Guardian-demons were typically affiliated with one of two planes of existence: the netherworld or earth. Often depicted guarding gates, portals, and doors, these demons overlooked entry into sacred liminal places. Guardian-demons can be split into three classes: Doorkeepers, guardians, and heralds. All functioned to protect the purity of sacred places. These demons have titles like: The Hearer (smt.j), Radiant One, and One with a Vigilant Face.
With the sole purpose of protecting their locality from being tainted, guardian-demons were merely performing their duties and were generally not acting on their own accord. As opposed to wandering-demons, guardian-demons did not travel between realms and did not interfere with daily life. However, once an individual reached the afterlife, these demons took on a less-appealing role for the unprepared.
Whether to enter tombs or advance through the gates of the netherworld, an individual generally needed to know the demon’s name, affiliation, and most importantly, to have lived by Ma’at (Truth, Justice, Harmony, Balance, Order, Propriety, and Justice). If the individual did not know the aforementioned things, they would be considered impure, barred from entering, and sometimes have their existence completely eradicated.
Magic, Demons, and Tools
In ancient Egypt, life revolved around the preparation for the afterlife and dealing with the para-natural forces at play every day.

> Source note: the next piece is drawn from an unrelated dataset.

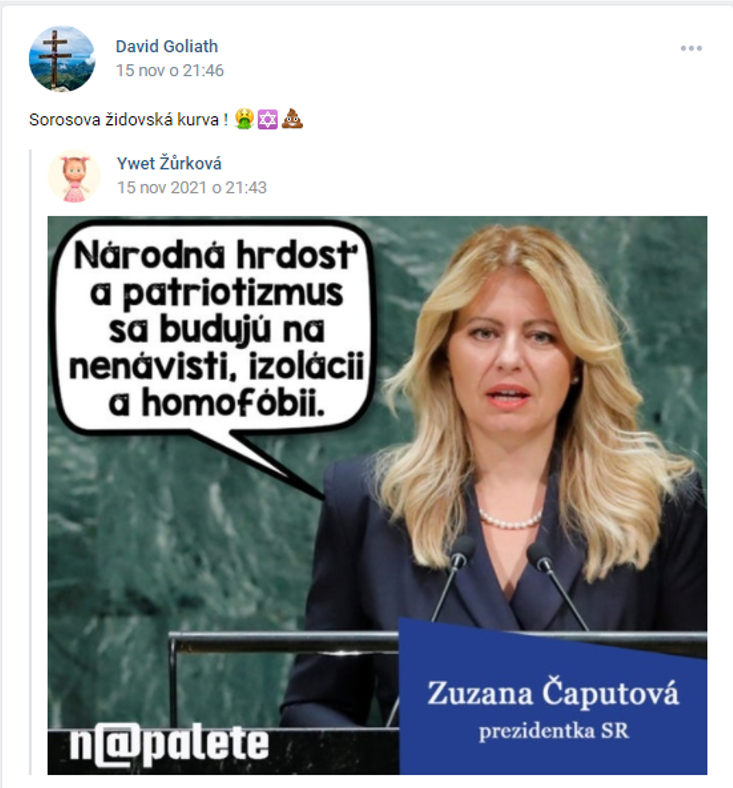The height and width of the screenshot is (788, 733).
Task: Click the vomiting face emoji in caption
Action: [x=243, y=120]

With the depiction of demons during the Middle Kingdom (2030 BCE – 1640 BCE) becoming prevalent in art, the ancient Egyptians sought a way to protect themselves, and their loved ones, from the likes of these wandering-demons. Protection from and the harnessing of specific demons would arrive in the form of spells, oracular amuletic decrees (placed inside amuletic papyrus holders), and magic wands. Of these aforementioned forms of protection, magic wands are one of Egypt’s most distinctive magical relics. Fashioned from hippopotamus ivory and embellished with spells that were employed throughout pregnancy and early stages of life, these wands were solely available for the elite (only 230 are known to exist). Additionally, these magical relics were put in the tombs of the departed and protected one’s rebirth. For those who were not privileged enough for magic wands, fixed formulas/spells and symbols could be used for protection against a host of wandering demons.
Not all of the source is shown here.